I want to be clear that our role in this story, when we aren’t being the scattered sheep, is to be the part of the flock who get called up to help the shepherd. He is “capital S” Shepherd. We are merely understudies, “lower case s” shepherds.
But even when we feel weary, when the job seems to never end, when the needs of the community seem like a bottomless well that we can never fill, we are still called to have compassion on the crowd, because they are like sheep without a shepherd. And they need to know we are with them and for them and that they are not alone.
Congressman John Lewis died a year ago this weekend, and not long before his death, a reporter asked him “what he would say to people who feel as though they have already been giving it their all but nothing seems to change.” Lewis answered: “You must be able and prepared to give until you cannot give any more. We must use our time and our space on this little planet that we call Earth to make a lasting contribution, to leave it a little better than we found it, and now that need is greater than ever before.”
“Do not get lost in a sea of despair,” Lewis tweeted almost exactly a year before his death. “Do not become bitter or hostile. Be hopeful, be optimistic. Never, ever be afraid to make some noise and get in good trouble, necessary trouble. We will find a way to make a way out of no way.”
John Lewis was a good sheep who took seriously his call to be a good shepherd too.
Friends, it is a gift to be back together, where we can come to Jesus with the brokenness of our lives and of our world and work for healing and wholeness for ourselves and for the rest of God’s flock.

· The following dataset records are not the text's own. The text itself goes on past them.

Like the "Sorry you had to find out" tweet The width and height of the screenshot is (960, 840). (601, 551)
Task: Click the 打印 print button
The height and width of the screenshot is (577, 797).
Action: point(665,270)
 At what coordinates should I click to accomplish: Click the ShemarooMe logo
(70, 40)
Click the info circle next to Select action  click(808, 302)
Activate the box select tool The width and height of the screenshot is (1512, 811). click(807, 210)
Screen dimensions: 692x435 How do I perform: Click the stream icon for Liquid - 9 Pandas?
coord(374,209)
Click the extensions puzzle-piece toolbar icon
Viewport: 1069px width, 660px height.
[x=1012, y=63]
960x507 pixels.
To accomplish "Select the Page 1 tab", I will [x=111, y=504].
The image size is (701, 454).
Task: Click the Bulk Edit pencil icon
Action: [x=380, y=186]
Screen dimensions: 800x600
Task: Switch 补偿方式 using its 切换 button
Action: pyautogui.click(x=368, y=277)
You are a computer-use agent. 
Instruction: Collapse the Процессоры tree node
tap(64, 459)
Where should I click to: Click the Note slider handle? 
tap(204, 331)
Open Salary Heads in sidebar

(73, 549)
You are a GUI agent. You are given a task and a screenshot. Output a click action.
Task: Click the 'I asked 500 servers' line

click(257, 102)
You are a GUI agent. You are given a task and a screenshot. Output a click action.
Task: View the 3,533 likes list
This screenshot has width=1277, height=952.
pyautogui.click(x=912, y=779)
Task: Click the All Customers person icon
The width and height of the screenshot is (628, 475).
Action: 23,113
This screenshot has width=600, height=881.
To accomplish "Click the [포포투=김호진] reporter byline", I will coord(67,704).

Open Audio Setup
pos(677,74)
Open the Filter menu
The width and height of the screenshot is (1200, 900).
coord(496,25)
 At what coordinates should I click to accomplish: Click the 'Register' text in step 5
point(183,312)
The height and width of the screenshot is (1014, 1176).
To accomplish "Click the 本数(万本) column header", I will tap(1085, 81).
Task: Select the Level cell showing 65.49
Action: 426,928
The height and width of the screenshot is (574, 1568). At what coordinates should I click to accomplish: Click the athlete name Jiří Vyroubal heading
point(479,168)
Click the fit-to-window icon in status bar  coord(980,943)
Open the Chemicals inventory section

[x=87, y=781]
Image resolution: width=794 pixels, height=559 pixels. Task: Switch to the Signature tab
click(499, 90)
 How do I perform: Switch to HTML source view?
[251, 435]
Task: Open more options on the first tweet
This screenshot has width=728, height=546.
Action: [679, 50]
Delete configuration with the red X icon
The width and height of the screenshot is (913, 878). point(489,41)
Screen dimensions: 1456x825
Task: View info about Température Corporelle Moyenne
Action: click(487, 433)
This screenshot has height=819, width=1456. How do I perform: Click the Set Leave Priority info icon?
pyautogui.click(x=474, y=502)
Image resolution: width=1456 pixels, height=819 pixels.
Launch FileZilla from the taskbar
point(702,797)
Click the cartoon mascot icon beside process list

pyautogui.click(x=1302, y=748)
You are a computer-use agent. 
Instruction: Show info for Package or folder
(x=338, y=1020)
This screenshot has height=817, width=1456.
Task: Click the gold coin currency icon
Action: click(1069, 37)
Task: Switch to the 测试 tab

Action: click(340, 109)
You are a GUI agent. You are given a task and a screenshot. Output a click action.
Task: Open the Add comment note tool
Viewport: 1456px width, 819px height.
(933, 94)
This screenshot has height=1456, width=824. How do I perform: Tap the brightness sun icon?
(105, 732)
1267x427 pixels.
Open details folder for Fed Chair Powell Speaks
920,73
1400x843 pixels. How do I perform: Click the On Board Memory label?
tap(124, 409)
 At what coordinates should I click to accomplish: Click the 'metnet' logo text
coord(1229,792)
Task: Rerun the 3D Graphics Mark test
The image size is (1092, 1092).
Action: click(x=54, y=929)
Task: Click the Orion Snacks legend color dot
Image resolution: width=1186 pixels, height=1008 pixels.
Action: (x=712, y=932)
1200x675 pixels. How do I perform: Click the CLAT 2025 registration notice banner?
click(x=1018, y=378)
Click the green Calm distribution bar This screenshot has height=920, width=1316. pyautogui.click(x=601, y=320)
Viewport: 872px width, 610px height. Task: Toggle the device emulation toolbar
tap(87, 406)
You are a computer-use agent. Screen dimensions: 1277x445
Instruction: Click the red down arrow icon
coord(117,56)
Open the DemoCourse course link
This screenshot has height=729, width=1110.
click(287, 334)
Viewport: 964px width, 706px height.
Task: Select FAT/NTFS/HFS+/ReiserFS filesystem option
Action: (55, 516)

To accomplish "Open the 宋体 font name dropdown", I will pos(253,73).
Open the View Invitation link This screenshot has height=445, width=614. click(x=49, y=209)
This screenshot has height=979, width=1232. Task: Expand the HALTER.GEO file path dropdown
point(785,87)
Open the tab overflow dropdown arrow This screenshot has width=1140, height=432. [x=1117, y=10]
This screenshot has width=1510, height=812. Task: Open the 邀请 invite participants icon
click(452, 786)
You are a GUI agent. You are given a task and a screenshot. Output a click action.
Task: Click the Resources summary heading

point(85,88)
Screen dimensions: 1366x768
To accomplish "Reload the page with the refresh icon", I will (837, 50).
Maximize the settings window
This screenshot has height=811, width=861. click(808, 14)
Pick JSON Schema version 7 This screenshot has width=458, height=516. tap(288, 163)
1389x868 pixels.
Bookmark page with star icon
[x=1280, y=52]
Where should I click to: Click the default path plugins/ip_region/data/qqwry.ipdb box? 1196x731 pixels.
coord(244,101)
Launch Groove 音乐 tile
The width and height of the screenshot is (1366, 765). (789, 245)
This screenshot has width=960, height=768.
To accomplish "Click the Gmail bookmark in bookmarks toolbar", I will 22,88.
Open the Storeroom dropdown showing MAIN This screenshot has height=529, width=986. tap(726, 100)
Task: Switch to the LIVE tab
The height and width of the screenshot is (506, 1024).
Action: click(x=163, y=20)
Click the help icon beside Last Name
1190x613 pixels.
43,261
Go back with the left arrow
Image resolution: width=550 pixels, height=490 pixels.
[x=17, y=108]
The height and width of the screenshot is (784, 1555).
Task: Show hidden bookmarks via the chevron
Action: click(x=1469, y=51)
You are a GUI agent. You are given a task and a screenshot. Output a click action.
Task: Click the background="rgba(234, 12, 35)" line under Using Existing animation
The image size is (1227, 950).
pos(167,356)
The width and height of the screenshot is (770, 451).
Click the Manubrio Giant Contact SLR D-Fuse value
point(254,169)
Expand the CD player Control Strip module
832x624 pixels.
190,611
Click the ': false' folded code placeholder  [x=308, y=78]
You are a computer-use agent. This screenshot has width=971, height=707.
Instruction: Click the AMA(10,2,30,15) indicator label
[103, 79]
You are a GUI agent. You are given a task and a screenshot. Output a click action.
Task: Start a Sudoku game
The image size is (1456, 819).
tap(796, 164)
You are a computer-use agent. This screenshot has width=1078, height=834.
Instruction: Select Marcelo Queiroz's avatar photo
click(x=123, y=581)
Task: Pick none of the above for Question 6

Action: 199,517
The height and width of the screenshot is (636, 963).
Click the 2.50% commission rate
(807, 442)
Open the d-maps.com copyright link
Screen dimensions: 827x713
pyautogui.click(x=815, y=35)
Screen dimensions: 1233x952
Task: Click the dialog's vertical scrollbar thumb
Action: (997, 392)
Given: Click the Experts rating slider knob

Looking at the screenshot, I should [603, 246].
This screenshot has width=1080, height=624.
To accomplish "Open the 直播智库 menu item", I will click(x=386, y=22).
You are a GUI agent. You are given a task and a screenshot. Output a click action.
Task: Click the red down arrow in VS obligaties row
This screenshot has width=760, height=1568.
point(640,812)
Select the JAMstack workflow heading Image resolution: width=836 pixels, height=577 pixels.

Where do you recognize yourself in these stories today?
You may be a sheep safe and happy to gambole about on the hillside, without a worry or care. You may feel lost, or at risk from the big bad wolves of the world. You may feel more like a shepherd, able to stand witness and protect. You may have been carried here today on the prayers of other people, hoping Jesus will come close enough to heal you.
However you see yourself in God’s flock, I pray you will know in the depths of your soul, that there is room for you in this pasture. The Lord is our shepherd, we shall not want. We are not sheep without a shepherd. Thanks be to God. Amen.